The present rainbow soup
Kathleen Stock has a dazzling piece on queeritude. It’s a must-read; I’ll just dangle a few amuse-bouches to tempt you.
In recent years, queerness has also become a fascinatingly multifunctional symbolic object in the psyche of the nation, simultaneously representing both sexily avant-garde transgression and fully paid-up membership of the British establishment.
Both a salad dressing and a drain cleaner!
A project on the history of the gerrymandered categories of “LGBTQ+” and “queer” is, of course, a fantastic idea; were it done properly, it would be genuinely exciting. Ideally such a museum would interrogate the sociological and historical conditions of its own movement. It might ask, for instance: what economic forces have shaped its transition from the gay rights movement of 20th Century to the present rainbow soup, in which many lesbians and gays feel they are not waving but drowning?
Speaking as a layman on the issue of gender studies I’d just like to initiate some small discussion that I know will reflect my ignorance and prejudices.
There used to be an impression that the majority of lesbians shared “masculine” interests with men, as well as the sexual attraction to the female body of heterosexual (the vast majority) men.

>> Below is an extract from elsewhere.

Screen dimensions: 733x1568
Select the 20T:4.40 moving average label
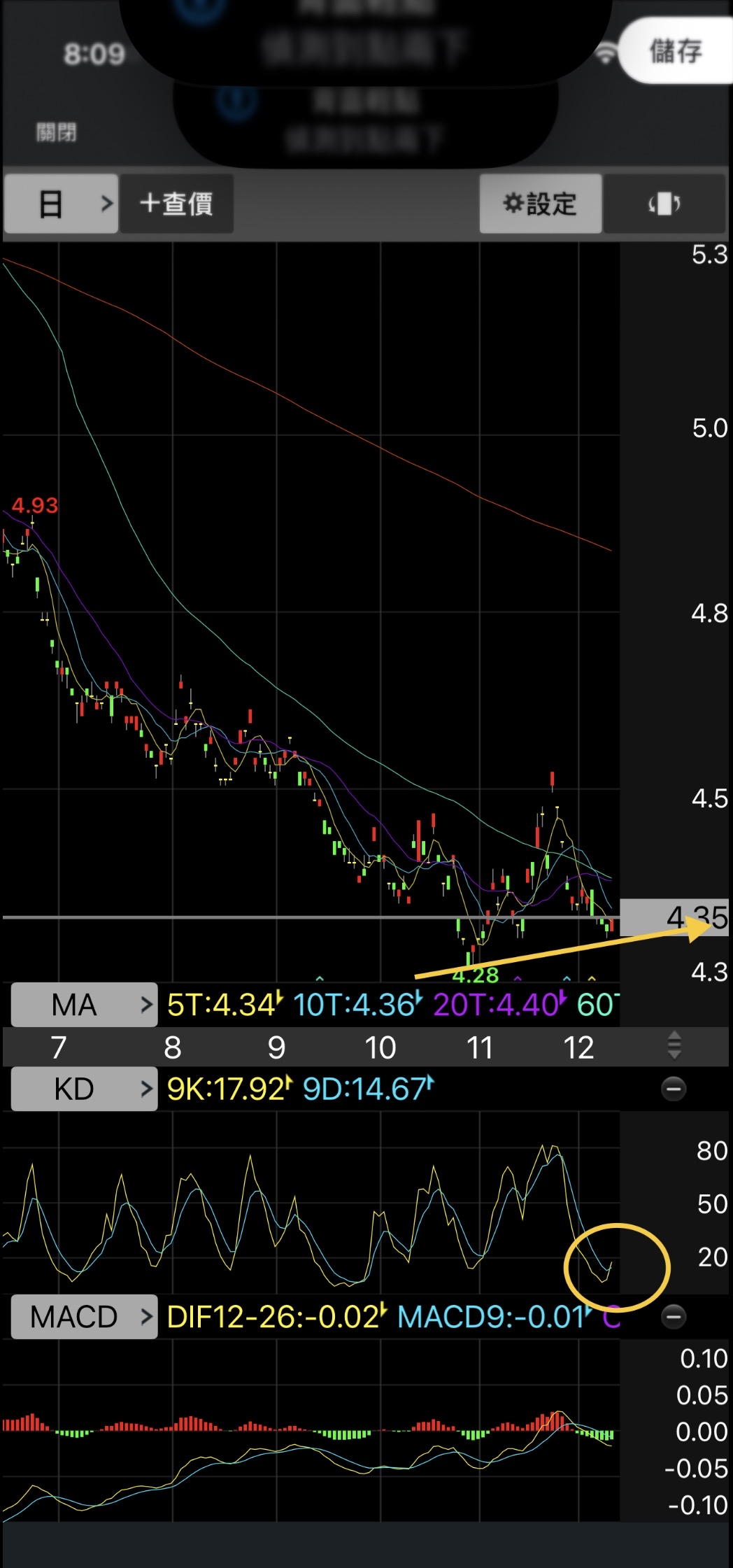(x=499, y=1005)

Likewise, it was felt that gay men were felt to share the “feminine” interests of females along with the sexual attraction to the male body of heterosexual (the vast majority) women.
So there were stereotypes of effiminate homosexuals and butch lesbians. And it was the homosexual men who at one time were the most likely to pursue transitions such as surgeries.
But first of all; what percentage of gay men and lesbian women conform to these depictions? I honestly don’t know.
Secondly; “Gender Critical” seems to me to be saying that our male or female bodies don’t constrain us to rigid “gender” roles. That gender is a social construct. There is no such thing as the male or female brain.
Of course, … it does seem that men and women do behave differently. A Venn Diagram of males and females and how both of them engage in violent behaviour would definitely show men being the most active participants.
Third: These AGP males who are performing a highly stereotypical caricature of “female” are clearly heterosexual. So, we have what are in effect “effiminate heterosexuals.” Also, there are the scores of young women who are now becoming “transmen” who say they are “homosexual” because they are sexually attracted to the male body, and who seem to be acting in a highly “masculine” fashion.
I just wonder about these things.
Me, while you are correct that there appear to be differences in how women and men act, it is difficult at this time to say how much of that is innate and how much is cultural. The problem is, the gendered behaviors often show up around the age of three; it is difficult to study children younger than that, and most of the studies I’ve seen that do have to make a lot of assumptions – such as looking at a face longer than a mobile means you are nurturing and caring instead of mechanical. We don’t actually know that’s what it means. We don’t actually know how many behaviors of very young children are responding to subtle cues given by parents or the researchers. So, yeah, there are definitely different behaviors, and they are so widespread it becomes easy to assume that is part of the natural state of being male/female. This has enabled the AGP and other TRAs to couch stereotypes as evidence of your gender, even when it is opposite. That puts us in a strange loop; if we take on face value that TWAW, then the behaviors they have adopted will be written down on the female side of the ledger in studies – frilly pink clothes, head tilt, all that stuff.
And if these are really what define men/women, we must conclude that Margaret Thatcher was really a man (and that I am half man, half woman, since my preferences include things that are stereotypical to both).